El Evangelio, que nos da a conocer la salvación, es, pues, algo distinto y diferente de la ley. Lo que la ley exige, el Evangelio lo da; donde la ley condena y mata, el Evangelio absuelve y vivifica. Pero da esa absolución y esa vida primero, para que sean adquiridas correctamente por Cristo y luego, en segundo lugar, con el propósito de cumplir la ley en aquellos que no caminan según la carne, sino según el Espíritu. La gracia no destruye la naturaleza y la ley, sino que las restaura y las cumple. Hace que los individuos, que llegan a la fe en Cristo, confiesen con sinceridad de corazón: ¡«Porque según el hombre interior, ¡me deleito en la ley de Dios» (Ro 7:22)!
Por eso, la fe y el amor son inseparables en el cristianismo. La vida nueva comienza y continúa en la fe. La vida de fe dura mientras estamos aquí abajo; sólo arriba pasa a una vida de visión. Esta nueva vida [de fe] despliega su poder en el amor. El [amor] es el campo en que se mueve, el aire que respira y el camino por el que camina.

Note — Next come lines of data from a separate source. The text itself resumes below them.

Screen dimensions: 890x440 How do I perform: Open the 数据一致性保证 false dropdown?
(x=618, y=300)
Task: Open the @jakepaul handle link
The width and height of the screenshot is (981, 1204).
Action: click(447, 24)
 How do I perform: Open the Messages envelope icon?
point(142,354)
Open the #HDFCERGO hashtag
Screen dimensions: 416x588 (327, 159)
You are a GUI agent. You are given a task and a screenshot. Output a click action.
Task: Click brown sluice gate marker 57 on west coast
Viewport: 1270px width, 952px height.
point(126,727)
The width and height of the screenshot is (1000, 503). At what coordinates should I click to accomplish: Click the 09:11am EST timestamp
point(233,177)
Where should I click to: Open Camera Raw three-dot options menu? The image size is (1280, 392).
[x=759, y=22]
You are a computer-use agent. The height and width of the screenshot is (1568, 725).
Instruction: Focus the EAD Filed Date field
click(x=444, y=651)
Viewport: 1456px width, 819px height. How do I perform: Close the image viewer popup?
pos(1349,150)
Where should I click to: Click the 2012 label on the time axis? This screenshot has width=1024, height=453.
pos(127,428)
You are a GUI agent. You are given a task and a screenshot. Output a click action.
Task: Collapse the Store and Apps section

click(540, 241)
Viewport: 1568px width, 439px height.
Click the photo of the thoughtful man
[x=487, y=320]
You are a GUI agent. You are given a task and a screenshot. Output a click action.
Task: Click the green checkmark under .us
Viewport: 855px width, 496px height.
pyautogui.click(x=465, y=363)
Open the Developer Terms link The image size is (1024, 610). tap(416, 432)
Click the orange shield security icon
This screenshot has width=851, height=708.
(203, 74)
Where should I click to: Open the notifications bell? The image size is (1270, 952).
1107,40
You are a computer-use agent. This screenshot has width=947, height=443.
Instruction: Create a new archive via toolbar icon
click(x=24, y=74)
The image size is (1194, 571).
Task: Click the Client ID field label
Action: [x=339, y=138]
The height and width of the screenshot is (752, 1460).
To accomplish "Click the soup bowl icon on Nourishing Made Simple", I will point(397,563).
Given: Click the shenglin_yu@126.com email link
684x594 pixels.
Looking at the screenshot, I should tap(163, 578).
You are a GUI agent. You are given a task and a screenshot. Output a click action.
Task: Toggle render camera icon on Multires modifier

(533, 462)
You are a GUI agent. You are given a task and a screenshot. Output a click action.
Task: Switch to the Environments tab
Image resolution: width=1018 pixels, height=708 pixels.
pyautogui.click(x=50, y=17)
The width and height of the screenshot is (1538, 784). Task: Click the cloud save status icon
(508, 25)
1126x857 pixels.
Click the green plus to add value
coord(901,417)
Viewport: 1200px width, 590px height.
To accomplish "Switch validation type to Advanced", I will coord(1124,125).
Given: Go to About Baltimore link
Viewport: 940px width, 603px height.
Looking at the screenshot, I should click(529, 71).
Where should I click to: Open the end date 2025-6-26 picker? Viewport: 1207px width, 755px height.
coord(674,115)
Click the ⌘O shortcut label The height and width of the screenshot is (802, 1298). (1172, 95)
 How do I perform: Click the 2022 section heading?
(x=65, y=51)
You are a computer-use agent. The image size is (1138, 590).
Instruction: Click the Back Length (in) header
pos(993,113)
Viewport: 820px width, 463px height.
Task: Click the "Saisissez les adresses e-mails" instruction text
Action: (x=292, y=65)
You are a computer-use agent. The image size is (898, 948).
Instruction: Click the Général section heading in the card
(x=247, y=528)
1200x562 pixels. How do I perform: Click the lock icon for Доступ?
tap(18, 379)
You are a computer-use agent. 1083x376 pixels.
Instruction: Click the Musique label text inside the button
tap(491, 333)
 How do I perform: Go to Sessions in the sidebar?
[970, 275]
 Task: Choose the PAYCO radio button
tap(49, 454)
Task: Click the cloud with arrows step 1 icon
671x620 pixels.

Pero ese amor no es una debilidad sino una fuerza, no es un halago sino una energía, no es una sensación sentimental sino una voluntad resuelta. No es evasión y destrucción de la justicia, sino cumplimiento de la ley. A veces se manifiesta en actos aparentemente poco amorosos, como el cirujano que debe reprimir su sentimiento de empatía y utilizar un bisturí para curar una herida gracias a la fuerza del amor. Es un amor que busca honrar a Dios, la salvación del prójimo y, por tanto, cumple la ley en todas las cosas. Un amor así requiere fe, y la fe cristiana es activa en ese amor.